[Saved data entries]
**********

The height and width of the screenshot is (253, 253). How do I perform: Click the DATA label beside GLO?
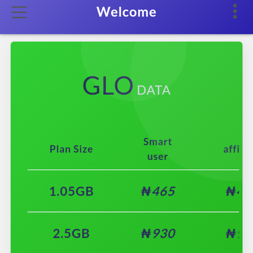154,90
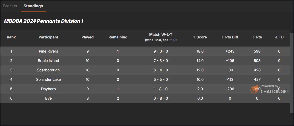Select the Standings tab
294x126 pixels.
tap(33, 6)
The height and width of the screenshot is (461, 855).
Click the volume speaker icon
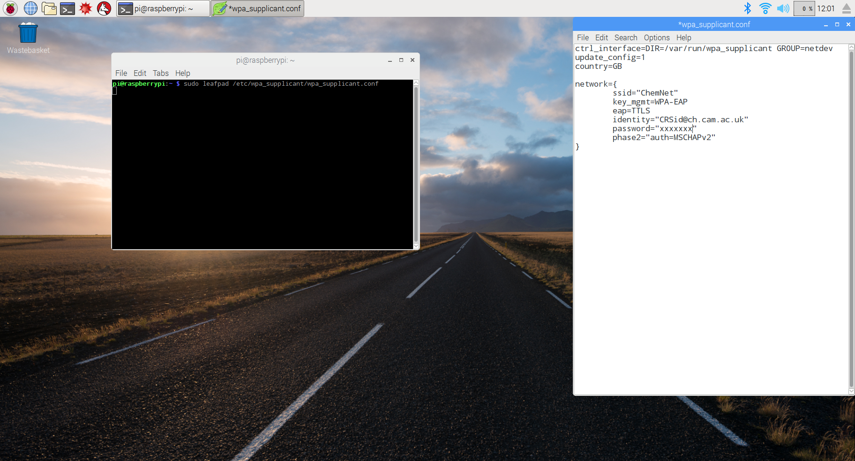[783, 8]

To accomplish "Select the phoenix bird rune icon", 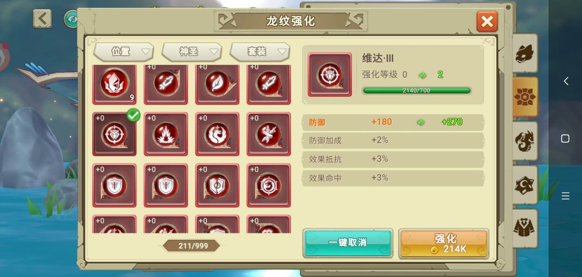I will pyautogui.click(x=217, y=134).
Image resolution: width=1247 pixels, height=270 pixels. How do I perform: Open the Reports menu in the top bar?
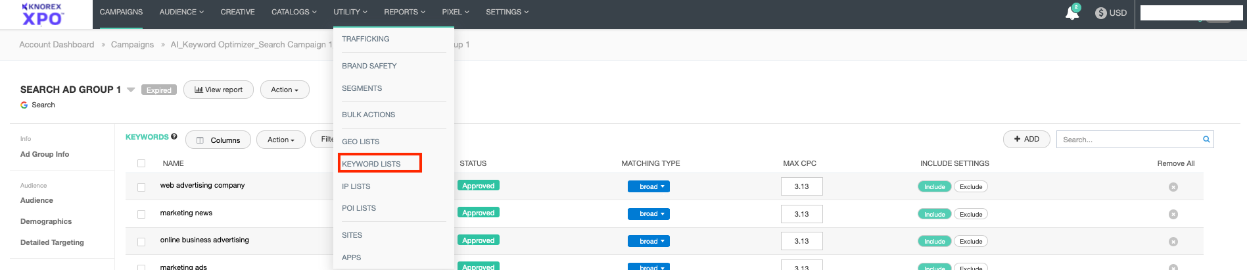(404, 12)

**********

_REQUIRED ACTION_
Only the lines from the line with "Image resolution: width=1247" to the end of the records should be repeated, exactly and without pictures.

_COMPLETED EXERCISE_
Image resolution: width=1247 pixels, height=270 pixels. How do I perform: Open the Reports menu in the top bar?
(404, 12)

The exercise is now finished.